I’m neither a hateful, nor an angry person (so say I), yet I’m coming to the conclusion that a good part of my engine, as a writer, has been designed to be fuelled by anger. Hate, naturally produces an abundance of anger (along with other by-products), yet around fifteen years ago, while still not hateful, I certainly had a super-abundance of anger.
What a word count I was capable of then. Mind you, most of it was shit, utter and complete. Indeed, a lot of it was insane. Alien.
But I ran out of bona fide anger a long time ago, and for years, certainly longer than I’ve been blogging, I’ve been having to work myself into a state – partially in character as my earlier self - just to fuel my writing.
Ultimately, I don’t think this worked. While in some sense I tried to cultivate this in my old Devils’ Advocate on Steroids (DAoS) posts, I consider these to be poorly-written failures. The faux-‘anger’, conspired to confuse the reader as to my intent, even when explicitly stated, and the effort involved in stoking the fires entailed a certain derailing of my ability to concentrate.
Further, it’s just stopped working. I find it much harder to adopt an angry stance now, and certainly not for the amount of time required to churn out a piece of work.
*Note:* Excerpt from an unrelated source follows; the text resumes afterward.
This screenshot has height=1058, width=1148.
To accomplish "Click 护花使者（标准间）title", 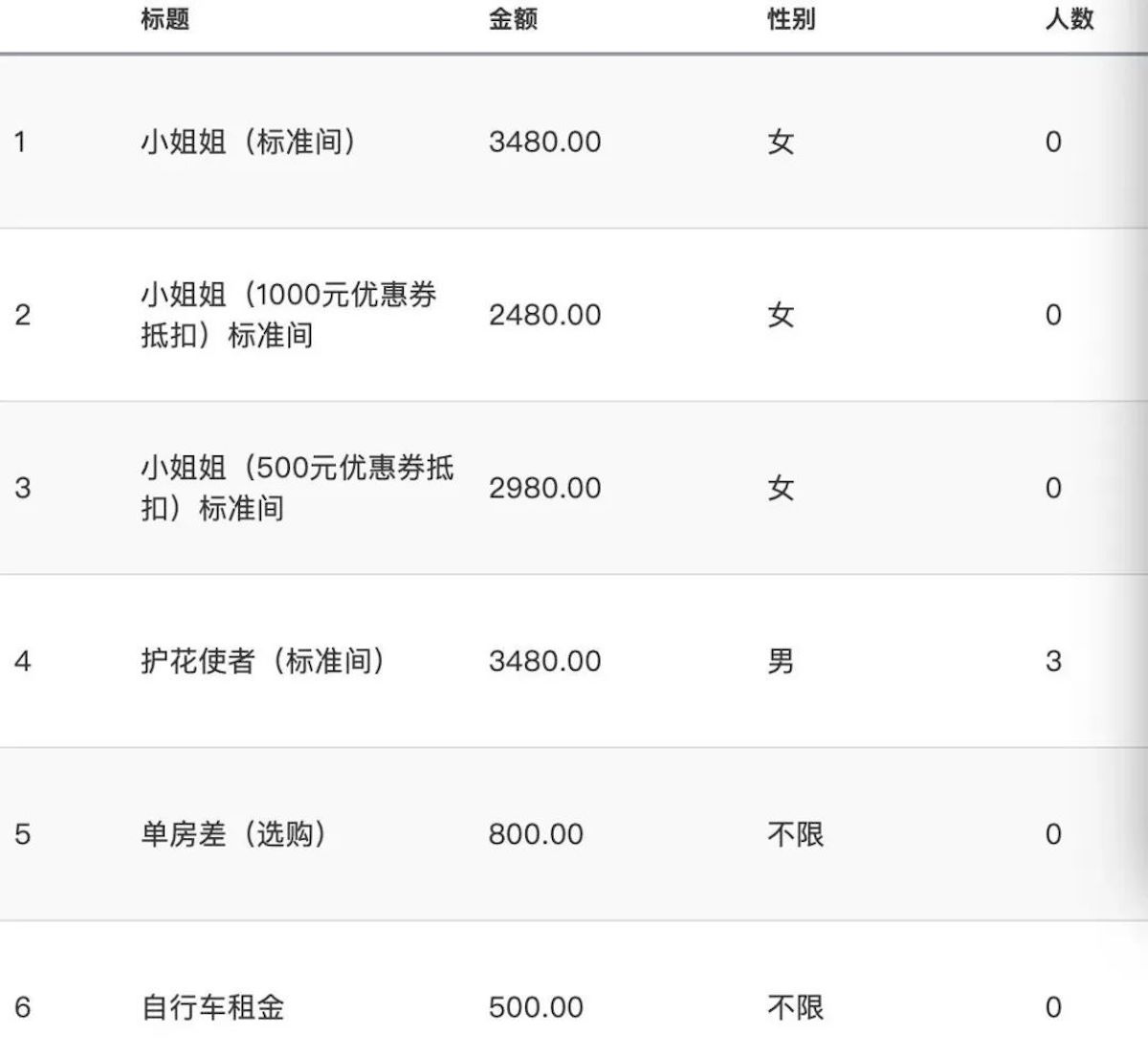I will [263, 661].
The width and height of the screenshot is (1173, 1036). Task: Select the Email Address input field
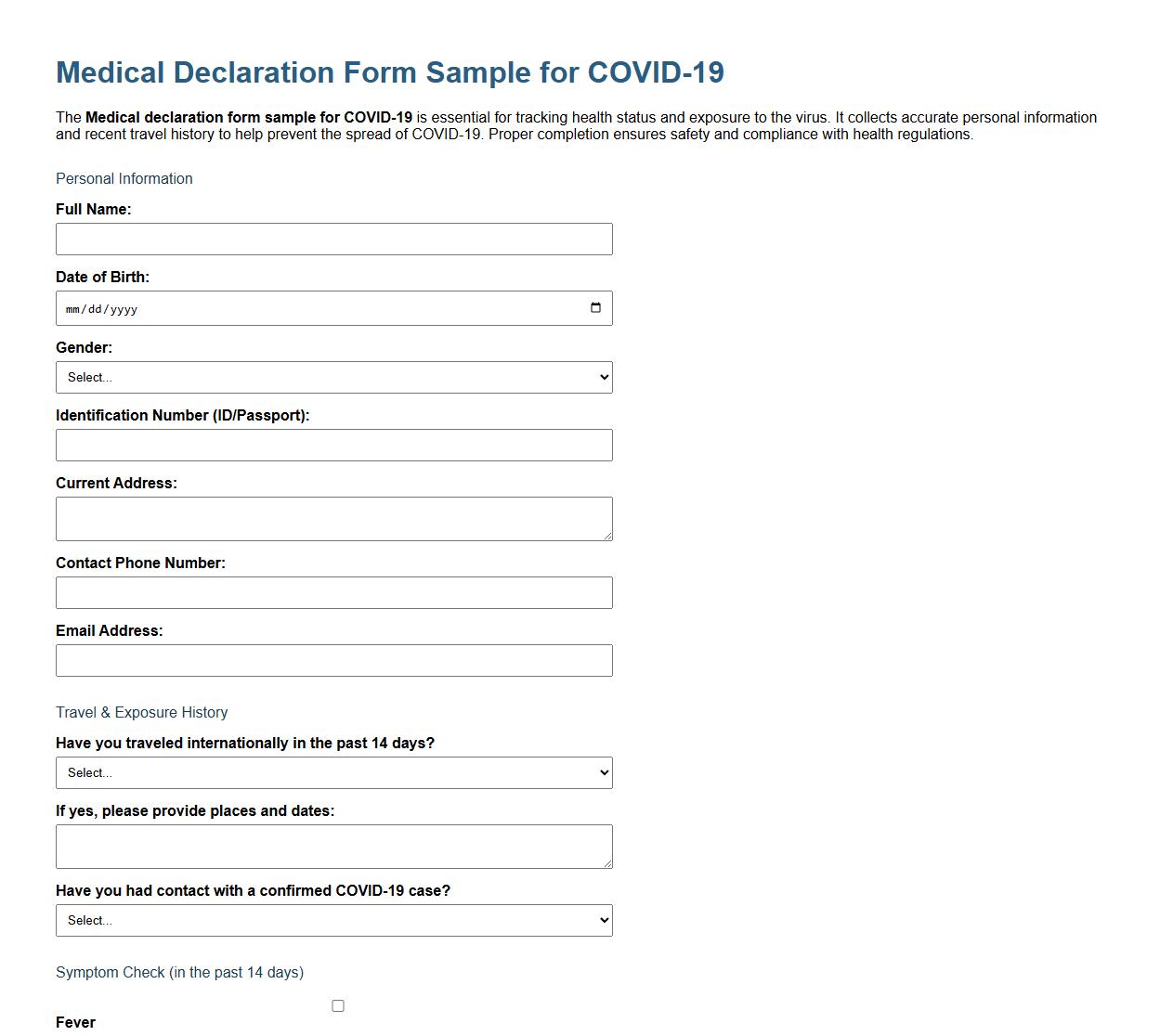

Even on those occasions when I do get angry, I just can’t stay angry for long enough.
I make this all sound quite calculated. While there was some decision making in this direction, it’s more the case that this state of affairs was systematically perpetuated without effort or consideration. I’d go as far as saying it was a self-perpetuated cycle of literary self-harm; an implicit auto-bibliographical self-mutilation.
I comment now with the benefit of hindsight and anti-depressants.
On occasion though, lately, some things have come quickly and with lucidity. And importantly, with outrage.
I’ve still got outrage to run on. The downside of this, though, is that while I’ve got a lot of it, it doesn’t mix easily with sarcasm or any other form of wit I’m fond of. Outrage is so incredibly serious.
The trick is to get the right mix, and to get the words down in a timely fashion.
This is probably a good part of why I came to love the work of Christopher Hitchens, disagreements with many of his arguments not withstanding. Hitchens could juggle white-hot condemnation, with subtle-wit, at a frightening pace, while rarely misjudging a throw.
Sadly, literarily speaking, I’m no Christopher Hitchens, and my outrage at intellectual dishonesty, social injustices, self-centred, short-sighted apathy and more, waits to be properly unlocked. It’s more than just a little frustrating.
I suspect the key will have something to do with talking down to malicious fools in positions of relative power, all while making a point, and not getting too pretentious about it. Knowing this, and fully understanding it, though, are two different things, and I lack the latter faculty.
The chains are getting looser though, and my Inner Beast is hungry.